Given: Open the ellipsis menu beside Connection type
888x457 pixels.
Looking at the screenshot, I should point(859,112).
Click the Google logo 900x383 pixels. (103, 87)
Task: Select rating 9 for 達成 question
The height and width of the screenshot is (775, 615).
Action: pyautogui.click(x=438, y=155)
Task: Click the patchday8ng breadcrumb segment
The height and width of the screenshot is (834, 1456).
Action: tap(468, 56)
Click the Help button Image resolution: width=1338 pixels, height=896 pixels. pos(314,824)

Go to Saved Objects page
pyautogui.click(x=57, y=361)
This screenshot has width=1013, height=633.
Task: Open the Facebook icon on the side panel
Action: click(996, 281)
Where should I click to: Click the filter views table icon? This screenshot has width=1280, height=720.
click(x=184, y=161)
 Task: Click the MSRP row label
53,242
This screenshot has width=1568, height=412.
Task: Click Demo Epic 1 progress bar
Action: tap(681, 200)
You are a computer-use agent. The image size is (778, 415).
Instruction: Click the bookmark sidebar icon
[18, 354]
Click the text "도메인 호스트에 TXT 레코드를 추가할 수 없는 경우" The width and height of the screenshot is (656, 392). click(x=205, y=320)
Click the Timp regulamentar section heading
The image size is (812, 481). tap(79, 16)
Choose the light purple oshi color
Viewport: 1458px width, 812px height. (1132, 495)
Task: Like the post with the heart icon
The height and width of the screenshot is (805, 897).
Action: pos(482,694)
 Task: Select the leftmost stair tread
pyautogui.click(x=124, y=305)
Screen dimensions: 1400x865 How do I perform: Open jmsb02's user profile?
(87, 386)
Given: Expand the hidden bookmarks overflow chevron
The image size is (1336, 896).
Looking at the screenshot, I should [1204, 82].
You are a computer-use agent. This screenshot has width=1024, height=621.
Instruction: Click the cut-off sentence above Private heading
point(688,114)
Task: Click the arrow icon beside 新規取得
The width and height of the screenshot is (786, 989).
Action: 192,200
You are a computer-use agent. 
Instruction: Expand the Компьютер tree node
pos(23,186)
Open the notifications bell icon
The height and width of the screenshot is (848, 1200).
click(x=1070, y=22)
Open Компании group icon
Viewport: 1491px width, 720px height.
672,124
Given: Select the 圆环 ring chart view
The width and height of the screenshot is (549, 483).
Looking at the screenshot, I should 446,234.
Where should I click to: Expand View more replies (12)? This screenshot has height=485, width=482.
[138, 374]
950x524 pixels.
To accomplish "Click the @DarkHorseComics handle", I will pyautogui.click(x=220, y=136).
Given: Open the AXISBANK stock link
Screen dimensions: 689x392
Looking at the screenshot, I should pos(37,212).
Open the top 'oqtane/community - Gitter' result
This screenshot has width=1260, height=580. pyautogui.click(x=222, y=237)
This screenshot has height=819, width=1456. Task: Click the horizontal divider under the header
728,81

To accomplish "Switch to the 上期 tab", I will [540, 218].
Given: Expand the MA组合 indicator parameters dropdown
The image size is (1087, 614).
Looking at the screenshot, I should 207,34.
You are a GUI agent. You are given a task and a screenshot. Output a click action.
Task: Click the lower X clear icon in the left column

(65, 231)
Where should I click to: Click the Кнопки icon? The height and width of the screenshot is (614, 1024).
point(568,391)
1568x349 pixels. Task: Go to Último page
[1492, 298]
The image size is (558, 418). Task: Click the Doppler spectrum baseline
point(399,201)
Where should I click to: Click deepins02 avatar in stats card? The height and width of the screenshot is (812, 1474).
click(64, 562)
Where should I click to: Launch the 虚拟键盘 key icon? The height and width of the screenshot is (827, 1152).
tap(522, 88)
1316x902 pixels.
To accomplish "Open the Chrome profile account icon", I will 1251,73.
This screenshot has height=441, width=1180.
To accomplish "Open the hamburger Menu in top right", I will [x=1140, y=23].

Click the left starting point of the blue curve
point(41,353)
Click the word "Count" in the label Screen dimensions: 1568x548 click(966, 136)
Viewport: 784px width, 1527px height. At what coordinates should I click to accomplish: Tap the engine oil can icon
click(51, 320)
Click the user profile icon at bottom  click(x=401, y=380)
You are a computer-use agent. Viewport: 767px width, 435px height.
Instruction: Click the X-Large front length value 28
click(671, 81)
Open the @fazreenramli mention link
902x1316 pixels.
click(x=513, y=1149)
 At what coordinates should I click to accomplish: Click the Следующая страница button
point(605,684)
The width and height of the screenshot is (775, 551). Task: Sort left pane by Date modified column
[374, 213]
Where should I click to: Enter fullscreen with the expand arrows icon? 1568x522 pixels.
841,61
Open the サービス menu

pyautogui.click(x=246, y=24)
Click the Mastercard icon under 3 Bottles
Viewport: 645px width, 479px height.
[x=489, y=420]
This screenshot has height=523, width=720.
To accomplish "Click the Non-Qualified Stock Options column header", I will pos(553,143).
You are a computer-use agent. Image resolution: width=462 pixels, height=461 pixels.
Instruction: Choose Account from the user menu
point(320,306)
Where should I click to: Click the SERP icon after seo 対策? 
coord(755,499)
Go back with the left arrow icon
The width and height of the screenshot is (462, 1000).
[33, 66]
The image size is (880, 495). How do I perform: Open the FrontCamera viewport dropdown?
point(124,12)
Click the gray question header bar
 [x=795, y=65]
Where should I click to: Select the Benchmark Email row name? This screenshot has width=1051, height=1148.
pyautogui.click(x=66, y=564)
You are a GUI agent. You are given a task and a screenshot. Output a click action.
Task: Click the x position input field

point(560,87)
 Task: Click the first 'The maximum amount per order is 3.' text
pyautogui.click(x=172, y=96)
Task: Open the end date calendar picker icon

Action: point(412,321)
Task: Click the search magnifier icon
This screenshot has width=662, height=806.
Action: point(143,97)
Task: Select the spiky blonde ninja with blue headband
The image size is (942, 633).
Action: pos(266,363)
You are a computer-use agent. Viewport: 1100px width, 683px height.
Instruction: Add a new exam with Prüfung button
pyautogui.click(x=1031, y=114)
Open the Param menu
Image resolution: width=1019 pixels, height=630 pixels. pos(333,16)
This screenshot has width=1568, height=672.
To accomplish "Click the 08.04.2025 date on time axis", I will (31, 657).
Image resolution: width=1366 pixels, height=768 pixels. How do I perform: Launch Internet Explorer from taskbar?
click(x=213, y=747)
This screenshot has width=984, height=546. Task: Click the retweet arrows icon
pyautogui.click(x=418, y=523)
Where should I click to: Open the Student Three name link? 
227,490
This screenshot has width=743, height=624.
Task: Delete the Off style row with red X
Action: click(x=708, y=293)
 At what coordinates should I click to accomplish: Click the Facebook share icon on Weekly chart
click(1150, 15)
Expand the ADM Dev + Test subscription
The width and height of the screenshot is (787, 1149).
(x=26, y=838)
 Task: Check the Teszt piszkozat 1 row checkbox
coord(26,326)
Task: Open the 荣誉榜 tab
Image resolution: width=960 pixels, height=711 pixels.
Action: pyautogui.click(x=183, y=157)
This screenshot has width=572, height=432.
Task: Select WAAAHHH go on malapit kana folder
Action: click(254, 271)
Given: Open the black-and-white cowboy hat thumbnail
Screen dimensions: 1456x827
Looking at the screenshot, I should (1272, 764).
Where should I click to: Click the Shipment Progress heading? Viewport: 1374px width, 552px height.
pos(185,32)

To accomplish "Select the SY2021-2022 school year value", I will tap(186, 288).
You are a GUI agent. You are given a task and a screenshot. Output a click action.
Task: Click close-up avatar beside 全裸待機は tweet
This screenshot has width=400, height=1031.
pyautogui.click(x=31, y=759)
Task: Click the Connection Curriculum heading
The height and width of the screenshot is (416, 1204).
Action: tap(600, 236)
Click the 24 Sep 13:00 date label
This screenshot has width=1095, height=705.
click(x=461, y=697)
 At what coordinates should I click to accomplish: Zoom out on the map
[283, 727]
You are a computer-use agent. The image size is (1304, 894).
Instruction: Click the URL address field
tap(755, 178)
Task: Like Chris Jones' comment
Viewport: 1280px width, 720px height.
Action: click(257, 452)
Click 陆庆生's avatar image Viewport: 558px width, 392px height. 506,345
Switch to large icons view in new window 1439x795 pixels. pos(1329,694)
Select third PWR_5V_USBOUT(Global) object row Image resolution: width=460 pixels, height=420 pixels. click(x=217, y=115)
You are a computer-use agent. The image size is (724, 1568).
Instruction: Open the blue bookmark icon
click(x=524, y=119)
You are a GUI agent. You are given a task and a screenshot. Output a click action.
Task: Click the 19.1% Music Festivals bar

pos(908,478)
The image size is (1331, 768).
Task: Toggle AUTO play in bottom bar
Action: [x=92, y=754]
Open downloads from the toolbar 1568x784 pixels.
┄┄┄┄┄┄
#### The task
Your answer must be the lines from the one containing "Task: Click the Connection Curriculum heading" to the last line of the entries, repeated exactly and with nothing else.

#### Result for this task
Task: Click the Connection Curriculum heading
The height and width of the screenshot is (416, 1204).
Action: tap(600, 236)
Click the 24 Sep 13:00 date label
This screenshot has width=1095, height=705.
click(x=461, y=697)
 At what coordinates should I click to accomplish: Zoom out on the map
[283, 727]
You are a computer-use agent. The image size is (1304, 894).
Instruction: Click the URL address field
tap(755, 178)
Task: Like Chris Jones' comment
Viewport: 1280px width, 720px height.
Action: click(257, 452)
Click 陆庆生's avatar image Viewport: 558px width, 392px height. 506,345
Switch to large icons view in new window 1439x795 pixels. pos(1329,694)
Select third PWR_5V_USBOUT(Global) object row Image resolution: width=460 pixels, height=420 pixels. click(x=217, y=115)
You are a computer-use agent. The image size is (724, 1568).
Instruction: Open the blue bookmark icon
click(x=524, y=119)
You are a GUI agent. You are given a task and a screenshot. Output a click action.
Task: Click the 19.1% Music Festivals bar

pos(908,478)
The image size is (1331, 768).
Task: Toggle AUTO play in bottom bar
Action: [x=92, y=754]
Open downloads from the toolbar 1568x784 pixels.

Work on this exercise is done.